This Saturday activists will gather in Union Square for SlutWalk NYC, an international, anti-rape march that was formed earlier this year in response to a Toronto police constable who provoked outrage by saying women should avoid "dressing like sluts" in order to avoid being sexually assaulted.
Police officer Michael Sanguinetti's controversial statements started an international wave of marches beginning in Canada that brought together thousands of people, some dressed in normal attire and some in more provocative, revealing outfits, to stand up against Sanguinetti's stinging words. Subsequent gatherings have taken place in Boston, Denver, and New Delhi, India.
The walk comes at a crucial time in New York, as a string of sexual assaults have taken place in Brooklyn, specifically in Park Slope. Since the beginning of the summer, ten known attacks have been reported.
Also earlier this summer, many New Yorkers were outraged over the rape charge acquittal of two NYPD policemen.
However, New York's first SlutWalk this weekend has troubled some, specifically in the African-American community.
In An Open Letter From Black Women To The Slutwalk, members of Black Women's Blueprint described how SlutWalks excluded the experiences of women in color:
We are deeply concerned.
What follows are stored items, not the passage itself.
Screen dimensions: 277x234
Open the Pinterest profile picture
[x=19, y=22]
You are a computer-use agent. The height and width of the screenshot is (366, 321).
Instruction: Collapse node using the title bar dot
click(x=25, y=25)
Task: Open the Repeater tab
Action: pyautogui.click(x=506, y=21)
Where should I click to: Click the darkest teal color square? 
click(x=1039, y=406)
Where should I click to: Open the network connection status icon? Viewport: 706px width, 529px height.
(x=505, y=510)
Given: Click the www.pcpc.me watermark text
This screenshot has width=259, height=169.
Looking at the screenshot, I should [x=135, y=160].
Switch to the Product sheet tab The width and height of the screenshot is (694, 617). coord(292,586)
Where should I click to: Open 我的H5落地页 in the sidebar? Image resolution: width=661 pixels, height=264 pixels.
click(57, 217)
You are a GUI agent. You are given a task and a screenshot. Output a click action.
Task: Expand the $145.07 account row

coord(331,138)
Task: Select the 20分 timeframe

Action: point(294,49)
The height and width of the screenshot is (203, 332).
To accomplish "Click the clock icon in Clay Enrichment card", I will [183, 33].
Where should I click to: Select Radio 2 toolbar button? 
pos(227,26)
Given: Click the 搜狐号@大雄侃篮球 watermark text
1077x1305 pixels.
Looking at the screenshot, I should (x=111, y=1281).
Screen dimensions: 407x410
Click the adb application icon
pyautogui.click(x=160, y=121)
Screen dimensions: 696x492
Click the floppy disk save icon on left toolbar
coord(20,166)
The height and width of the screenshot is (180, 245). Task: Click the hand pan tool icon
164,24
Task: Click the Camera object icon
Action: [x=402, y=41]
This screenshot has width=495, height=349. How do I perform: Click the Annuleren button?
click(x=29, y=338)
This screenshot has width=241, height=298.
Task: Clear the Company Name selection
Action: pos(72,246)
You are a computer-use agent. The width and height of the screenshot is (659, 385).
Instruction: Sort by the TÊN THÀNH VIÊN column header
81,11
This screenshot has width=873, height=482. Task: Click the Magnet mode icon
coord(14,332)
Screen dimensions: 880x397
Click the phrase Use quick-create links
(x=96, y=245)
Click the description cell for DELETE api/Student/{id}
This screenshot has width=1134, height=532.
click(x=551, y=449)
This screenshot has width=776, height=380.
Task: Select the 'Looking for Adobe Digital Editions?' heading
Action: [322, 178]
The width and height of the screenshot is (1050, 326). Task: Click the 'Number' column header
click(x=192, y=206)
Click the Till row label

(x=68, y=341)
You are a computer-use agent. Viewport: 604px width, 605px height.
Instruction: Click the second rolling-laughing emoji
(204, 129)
As Black women and girls we find no space in SlutWalk, no space for participation and to unequivocally denounce rape and sexual assault as we have experienced it...As Black women, we do not have the privilege or the space to call ourselves “slut” without validating the already historically entrenched ideology and recurring messages about what and who the Black woman is. We don’t have the privilege to play on destructive representations burned in our collective minds, on our bodies and souls for generations. Although we understand the valid impetus behind the use of the word “slut” as language to frame and brand an anti-rape movement, we are gravely concerned.
Dartmouth professor and author of Aftermath: Violence and the Remaking of a Self announced her solidarity and support with the open letter.